BEGIN Record set

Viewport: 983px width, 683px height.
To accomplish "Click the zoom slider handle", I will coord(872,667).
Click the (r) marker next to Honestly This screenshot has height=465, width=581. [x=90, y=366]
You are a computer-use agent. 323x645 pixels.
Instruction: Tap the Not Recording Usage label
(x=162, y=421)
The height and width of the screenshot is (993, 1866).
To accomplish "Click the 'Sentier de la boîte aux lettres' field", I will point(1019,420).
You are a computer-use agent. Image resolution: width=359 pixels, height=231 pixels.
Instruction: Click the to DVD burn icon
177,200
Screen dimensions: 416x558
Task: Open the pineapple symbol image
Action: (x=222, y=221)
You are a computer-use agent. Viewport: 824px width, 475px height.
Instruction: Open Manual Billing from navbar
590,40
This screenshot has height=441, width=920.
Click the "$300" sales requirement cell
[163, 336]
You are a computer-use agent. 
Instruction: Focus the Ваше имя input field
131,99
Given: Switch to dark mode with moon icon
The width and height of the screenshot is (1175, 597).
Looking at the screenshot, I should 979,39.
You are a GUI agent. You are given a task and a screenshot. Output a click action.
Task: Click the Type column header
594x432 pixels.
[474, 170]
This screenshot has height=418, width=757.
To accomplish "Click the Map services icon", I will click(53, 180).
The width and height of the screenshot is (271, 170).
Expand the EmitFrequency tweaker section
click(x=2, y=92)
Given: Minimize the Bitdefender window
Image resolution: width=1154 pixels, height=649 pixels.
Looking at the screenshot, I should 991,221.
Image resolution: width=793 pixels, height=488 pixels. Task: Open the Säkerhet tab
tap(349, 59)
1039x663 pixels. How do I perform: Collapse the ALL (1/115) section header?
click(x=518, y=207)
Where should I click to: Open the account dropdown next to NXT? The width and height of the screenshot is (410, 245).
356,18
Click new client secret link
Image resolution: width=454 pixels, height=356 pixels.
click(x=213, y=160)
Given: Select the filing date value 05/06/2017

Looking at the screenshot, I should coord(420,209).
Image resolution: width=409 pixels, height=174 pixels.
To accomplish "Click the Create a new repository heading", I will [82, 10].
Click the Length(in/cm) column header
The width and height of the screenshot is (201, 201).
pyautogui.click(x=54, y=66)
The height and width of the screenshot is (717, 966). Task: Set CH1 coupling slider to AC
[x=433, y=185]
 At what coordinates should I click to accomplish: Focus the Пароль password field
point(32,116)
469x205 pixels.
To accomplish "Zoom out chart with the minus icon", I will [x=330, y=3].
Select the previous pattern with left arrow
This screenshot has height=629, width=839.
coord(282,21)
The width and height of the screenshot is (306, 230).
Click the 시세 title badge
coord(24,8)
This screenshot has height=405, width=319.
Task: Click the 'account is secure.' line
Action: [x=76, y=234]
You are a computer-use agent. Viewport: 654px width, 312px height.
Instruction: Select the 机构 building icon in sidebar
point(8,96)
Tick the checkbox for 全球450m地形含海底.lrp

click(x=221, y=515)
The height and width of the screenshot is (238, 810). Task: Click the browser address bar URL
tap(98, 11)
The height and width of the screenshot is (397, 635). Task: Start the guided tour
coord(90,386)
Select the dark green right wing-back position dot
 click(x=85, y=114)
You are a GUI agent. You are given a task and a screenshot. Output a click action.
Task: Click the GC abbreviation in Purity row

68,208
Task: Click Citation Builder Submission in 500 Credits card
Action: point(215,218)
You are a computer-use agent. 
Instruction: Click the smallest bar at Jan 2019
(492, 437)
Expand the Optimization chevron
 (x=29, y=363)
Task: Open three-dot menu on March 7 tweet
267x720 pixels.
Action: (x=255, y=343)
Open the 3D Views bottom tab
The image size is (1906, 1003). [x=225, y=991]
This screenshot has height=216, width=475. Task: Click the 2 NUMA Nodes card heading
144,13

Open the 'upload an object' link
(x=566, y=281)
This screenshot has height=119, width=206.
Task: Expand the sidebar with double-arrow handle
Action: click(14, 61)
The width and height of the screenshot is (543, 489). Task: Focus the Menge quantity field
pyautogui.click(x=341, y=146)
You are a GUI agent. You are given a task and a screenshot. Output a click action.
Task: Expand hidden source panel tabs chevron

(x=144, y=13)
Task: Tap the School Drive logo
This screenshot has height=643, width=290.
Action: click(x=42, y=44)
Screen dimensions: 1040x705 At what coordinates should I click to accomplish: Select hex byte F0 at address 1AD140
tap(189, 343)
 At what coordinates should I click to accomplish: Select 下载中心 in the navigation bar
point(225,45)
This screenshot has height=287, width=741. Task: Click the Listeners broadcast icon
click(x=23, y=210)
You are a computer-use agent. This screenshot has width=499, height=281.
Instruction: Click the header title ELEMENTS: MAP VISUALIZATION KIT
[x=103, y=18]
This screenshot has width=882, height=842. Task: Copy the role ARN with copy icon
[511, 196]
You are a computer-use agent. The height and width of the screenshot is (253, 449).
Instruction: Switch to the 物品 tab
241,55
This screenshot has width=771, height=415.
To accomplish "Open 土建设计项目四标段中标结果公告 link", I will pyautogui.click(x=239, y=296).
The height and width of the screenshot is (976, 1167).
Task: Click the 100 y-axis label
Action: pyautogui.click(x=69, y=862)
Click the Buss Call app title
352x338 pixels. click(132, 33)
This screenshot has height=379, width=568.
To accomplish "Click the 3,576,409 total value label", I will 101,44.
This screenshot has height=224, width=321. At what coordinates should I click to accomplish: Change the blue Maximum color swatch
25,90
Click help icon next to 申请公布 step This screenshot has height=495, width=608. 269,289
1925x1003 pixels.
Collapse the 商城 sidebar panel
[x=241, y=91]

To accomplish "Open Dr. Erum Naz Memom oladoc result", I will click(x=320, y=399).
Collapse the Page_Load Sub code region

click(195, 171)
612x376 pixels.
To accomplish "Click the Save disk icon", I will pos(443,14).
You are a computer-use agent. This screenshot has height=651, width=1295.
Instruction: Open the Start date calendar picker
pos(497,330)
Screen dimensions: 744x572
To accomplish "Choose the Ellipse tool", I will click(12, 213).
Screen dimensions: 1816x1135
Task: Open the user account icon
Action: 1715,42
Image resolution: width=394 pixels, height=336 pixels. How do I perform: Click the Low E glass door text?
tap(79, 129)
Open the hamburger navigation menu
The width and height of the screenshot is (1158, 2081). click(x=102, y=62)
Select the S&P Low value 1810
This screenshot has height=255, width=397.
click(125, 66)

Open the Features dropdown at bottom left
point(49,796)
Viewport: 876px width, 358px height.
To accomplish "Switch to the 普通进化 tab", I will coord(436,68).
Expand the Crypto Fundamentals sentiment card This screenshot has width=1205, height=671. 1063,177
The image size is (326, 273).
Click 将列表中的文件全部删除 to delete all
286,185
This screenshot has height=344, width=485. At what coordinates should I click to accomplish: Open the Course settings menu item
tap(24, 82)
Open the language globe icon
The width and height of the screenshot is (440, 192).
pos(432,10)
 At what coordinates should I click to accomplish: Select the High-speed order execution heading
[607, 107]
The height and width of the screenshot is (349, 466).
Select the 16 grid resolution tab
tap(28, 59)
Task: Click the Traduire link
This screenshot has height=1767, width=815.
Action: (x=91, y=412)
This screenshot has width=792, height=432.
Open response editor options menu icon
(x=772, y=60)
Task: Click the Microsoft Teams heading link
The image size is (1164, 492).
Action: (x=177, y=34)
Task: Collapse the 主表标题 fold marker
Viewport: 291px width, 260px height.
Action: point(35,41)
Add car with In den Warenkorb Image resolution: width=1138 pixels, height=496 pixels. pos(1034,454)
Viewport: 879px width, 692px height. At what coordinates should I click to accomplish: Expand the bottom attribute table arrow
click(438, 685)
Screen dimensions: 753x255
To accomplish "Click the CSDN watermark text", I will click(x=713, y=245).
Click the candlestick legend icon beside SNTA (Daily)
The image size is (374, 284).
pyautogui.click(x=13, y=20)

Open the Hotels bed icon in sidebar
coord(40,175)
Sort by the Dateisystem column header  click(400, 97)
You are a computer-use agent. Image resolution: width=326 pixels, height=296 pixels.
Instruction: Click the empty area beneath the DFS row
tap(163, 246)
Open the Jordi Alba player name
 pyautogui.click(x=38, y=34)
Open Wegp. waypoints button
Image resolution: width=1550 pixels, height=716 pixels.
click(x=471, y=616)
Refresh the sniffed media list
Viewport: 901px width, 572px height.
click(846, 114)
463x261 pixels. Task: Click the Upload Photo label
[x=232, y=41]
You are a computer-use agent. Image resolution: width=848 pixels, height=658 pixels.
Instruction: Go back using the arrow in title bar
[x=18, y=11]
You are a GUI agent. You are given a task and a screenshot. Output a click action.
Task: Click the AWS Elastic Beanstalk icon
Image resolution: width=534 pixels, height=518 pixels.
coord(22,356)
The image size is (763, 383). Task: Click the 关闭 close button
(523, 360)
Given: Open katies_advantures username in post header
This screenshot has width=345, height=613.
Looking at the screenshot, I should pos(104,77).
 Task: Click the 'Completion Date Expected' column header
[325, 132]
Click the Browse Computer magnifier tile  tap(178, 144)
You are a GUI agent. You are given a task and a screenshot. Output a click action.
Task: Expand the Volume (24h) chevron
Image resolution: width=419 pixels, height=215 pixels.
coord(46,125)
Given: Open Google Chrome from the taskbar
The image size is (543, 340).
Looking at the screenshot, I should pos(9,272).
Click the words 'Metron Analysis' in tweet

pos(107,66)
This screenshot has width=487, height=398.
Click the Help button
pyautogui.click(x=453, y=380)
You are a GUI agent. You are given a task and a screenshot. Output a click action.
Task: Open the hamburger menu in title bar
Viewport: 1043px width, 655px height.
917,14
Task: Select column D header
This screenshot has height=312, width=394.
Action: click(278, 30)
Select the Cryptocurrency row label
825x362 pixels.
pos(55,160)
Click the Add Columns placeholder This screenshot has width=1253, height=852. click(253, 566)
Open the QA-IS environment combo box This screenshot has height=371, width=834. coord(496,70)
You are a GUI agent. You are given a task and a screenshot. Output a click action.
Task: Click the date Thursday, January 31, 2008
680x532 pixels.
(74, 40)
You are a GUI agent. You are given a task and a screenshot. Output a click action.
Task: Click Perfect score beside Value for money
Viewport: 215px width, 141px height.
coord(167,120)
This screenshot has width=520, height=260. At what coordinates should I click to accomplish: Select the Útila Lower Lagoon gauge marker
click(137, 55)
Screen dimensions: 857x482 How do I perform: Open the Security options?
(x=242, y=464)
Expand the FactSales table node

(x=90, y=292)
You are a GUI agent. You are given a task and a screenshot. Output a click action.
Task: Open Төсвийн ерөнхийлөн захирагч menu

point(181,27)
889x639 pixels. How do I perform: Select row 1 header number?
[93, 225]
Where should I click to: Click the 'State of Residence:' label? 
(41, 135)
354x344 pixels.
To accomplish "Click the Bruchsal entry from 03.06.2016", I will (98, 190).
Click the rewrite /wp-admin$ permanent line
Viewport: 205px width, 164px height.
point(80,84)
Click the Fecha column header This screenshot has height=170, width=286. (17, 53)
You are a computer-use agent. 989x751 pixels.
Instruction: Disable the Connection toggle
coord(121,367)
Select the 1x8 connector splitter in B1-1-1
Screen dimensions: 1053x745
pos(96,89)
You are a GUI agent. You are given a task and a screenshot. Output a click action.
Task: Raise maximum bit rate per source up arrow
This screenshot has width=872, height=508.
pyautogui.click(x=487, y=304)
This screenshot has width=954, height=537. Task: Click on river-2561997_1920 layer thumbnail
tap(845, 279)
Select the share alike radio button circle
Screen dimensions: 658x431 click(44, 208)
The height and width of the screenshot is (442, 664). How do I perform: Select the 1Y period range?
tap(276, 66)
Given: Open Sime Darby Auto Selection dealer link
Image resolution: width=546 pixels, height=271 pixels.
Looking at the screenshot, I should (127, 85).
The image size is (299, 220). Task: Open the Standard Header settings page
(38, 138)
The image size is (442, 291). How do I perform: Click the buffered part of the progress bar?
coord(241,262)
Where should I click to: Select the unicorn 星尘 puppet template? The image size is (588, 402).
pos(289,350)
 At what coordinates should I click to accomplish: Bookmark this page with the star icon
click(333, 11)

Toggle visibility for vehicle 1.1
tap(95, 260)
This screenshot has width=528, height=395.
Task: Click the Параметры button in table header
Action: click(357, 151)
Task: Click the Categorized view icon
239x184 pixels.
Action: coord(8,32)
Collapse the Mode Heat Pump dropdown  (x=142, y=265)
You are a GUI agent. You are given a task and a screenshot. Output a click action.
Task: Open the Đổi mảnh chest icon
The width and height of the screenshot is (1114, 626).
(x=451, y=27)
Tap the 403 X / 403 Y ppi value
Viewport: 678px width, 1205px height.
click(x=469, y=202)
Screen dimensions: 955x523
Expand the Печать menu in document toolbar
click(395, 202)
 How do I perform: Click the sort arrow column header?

END Record set

> _What you need to do_
Look above and return each line of the records exactly, from the very first through the line with "Given: Minimize the Bitdefender window", both included.

> _Solution below_
Viewport: 983px width, 683px height.
To accomplish "Click the zoom slider handle", I will coord(872,667).
Click the (r) marker next to Honestly This screenshot has height=465, width=581. [x=90, y=366]
You are a computer-use agent. 323x645 pixels.
Instruction: Tap the Not Recording Usage label
(x=162, y=421)
The height and width of the screenshot is (993, 1866).
To accomplish "Click the 'Sentier de la boîte aux lettres' field", I will point(1019,420).
You are a computer-use agent. Image resolution: width=359 pixels, height=231 pixels.
Instruction: Click the to DVD burn icon
177,200
Screen dimensions: 416x558
Task: Open the pineapple symbol image
Action: (x=222, y=221)
You are a computer-use agent. Viewport: 824px width, 475px height.
Instruction: Open Manual Billing from navbar
590,40
This screenshot has height=441, width=920.
Click the "$300" sales requirement cell
[163, 336]
You are a computer-use agent. 
Instruction: Focus the Ваше имя input field
131,99
Given: Switch to dark mode with moon icon
The width and height of the screenshot is (1175, 597).
Looking at the screenshot, I should 979,39.
You are a GUI agent. You are given a task and a screenshot. Output a click action.
Task: Click the Type column header
594x432 pixels.
[474, 170]
This screenshot has height=418, width=757.
To accomplish "Click the Map services icon", I will click(53, 180).
The width and height of the screenshot is (271, 170).
Expand the EmitFrequency tweaker section
click(x=2, y=92)
Given: Minimize the Bitdefender window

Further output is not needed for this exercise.